L’ordinamento europeo ha ancora effettività e prevede complesse procedure
collaborative tra i suoi organi di vertice per impedire posizioni dispotiche,
nelle quali è coinvolto il Parlamento europeo, eletto direttamente dai
cittadini europei.
L’ideologia politica dell’Unione Europea è
quella democratica avanzata Occidentale, dinamica e ricca di dichiarazioni di
diritti sociali, in particolare sviluppata per via giurisprudenziale a livello
nazionale ed europeo. La realizzazione della pace europea è dipesa
essenzialmente da essa e dal progressivo sempre maggiore e intenso coinvolgimento
delle popolazioni europee, in particolare degli studenti attraverso progetti di
formazione europea. L’integrazione economica, a partire dalla creazione di un mercato
unico, con la possibilità di spostare liberamente merci, attività
produttive e lavoratori, è stata fondamentale per creare i presupposti per una
pace duratura, attenuando le contrapposizioni economiche.
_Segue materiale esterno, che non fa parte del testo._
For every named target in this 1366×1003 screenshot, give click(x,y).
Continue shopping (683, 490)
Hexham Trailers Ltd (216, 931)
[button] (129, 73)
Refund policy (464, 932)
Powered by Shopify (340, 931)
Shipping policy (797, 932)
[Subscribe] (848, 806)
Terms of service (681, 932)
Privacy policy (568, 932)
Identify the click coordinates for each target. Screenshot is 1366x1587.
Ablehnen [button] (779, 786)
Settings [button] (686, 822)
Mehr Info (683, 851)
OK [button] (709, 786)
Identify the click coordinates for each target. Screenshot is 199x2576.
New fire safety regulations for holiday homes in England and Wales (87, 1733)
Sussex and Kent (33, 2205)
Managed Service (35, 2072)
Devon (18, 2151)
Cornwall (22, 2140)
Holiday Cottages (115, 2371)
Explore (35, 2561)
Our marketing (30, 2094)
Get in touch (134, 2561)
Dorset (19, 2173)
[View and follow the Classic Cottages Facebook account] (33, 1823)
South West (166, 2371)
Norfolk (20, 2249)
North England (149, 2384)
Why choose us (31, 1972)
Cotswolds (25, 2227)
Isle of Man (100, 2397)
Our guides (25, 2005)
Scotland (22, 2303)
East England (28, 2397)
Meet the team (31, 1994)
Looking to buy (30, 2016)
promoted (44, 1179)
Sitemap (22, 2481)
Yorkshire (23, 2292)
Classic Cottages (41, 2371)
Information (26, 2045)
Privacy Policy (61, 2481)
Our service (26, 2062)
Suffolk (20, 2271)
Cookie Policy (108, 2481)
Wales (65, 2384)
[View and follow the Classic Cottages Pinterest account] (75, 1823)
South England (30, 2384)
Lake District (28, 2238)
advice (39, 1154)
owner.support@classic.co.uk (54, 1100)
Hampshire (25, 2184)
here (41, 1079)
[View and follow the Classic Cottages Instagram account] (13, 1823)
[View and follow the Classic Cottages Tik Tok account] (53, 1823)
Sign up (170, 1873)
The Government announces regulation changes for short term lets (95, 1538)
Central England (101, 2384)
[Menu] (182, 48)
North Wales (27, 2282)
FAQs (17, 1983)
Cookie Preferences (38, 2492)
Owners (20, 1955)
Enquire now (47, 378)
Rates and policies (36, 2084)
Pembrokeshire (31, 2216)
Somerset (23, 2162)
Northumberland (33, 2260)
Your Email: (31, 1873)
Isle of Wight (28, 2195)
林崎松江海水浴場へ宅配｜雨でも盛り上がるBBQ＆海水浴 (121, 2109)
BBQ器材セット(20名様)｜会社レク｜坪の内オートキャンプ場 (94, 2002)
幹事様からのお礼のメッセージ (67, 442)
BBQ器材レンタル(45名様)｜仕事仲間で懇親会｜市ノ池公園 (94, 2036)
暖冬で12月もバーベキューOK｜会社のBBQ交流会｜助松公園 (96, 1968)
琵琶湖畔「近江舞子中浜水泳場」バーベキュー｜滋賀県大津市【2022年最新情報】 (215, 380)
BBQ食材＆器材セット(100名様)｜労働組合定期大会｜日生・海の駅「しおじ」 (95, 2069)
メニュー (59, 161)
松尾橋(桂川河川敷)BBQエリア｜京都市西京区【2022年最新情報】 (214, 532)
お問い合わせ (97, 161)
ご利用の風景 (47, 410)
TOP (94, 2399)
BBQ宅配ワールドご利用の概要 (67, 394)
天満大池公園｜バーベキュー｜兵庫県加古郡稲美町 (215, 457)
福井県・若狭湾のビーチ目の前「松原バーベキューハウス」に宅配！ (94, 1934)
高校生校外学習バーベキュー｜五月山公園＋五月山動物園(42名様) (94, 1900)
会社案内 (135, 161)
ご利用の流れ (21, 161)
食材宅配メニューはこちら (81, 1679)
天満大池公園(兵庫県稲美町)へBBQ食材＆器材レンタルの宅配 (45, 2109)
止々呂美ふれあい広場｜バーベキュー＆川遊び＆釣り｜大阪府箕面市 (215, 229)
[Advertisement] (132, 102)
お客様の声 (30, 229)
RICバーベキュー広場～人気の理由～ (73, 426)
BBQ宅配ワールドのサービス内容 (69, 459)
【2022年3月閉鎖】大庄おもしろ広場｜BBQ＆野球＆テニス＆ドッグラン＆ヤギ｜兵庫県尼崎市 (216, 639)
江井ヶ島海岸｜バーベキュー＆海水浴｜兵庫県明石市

Come è chiaro da quanto ho ricordato, non
basta quindi, per essere costruttori di pace, approfondire la teologia o
la filosofia morali, ma occorre acquisire consapevolezza realistica dei
conflitti sociali, economici e politici, vale a dire di quella che definiamo situazione
della società, e poi progettare e mediare nuovi ordinamenti o modifiche di
ordinamenti in grado di conquistare nella società un consenso sufficiente a
convincerne gli attori a non cercare di risolvere i loro conflitti con la
forza. Questo non significa cristallizzare i conflitti, ma cercare,
appunto, di risolverli, ponendovi
fine senza porre fine ai loro attori. La risoluzione di un conflitto si ha solo nel
quadro di un ordinamento ritenuto giusto dalle parti potenzialmente in
conflitto. In questa prospettiva è giusto quell’ordinamento che comporti
la risoluzione assentita, non solo subita, di un conflitto
sociale. È qui torna l’idea di giustizia, come fondamento della pace,
con l’avvertenza che, data la sua definizione, si tratta di un risultato
dinamico, mai dato una volta per tutte, non definito in una qualche tavola
della legge soprannaturale, ma che deve essere riconquistato seguendo l’evoluzione
sociale, che tende a rendere instabili gli ordinamenti. Paradossalmente questo
richiede, nelle epoche di instabilità, di cacciarsi dentro i conflitti sociali,
come, per spegnere un incendio, bisogna entrarvi con strumenti di estinzione.
Questa sensibilità si è faticosamente affermata anche nella dottrina sociale
cattolica a partire da metà Ottocento e, in particolare, dall’enciclica La
pace in terra (1963) del papa Angelo Giuseppe Roncalli (Giovanni 23^) e,
con sempre maggior forza, dopo il Concilio Vaticano 2^ (1962-1965), fino alla vastissima teorizzazione sotto il regno del papa Karol Wojtyla (Giovanni Paolo 2°) e alle innovative concezioni del Papa regnante.
Mario Ardigò – Azione
Cattolica in san Clemente papa – Roma, Monte Sacro, Valli.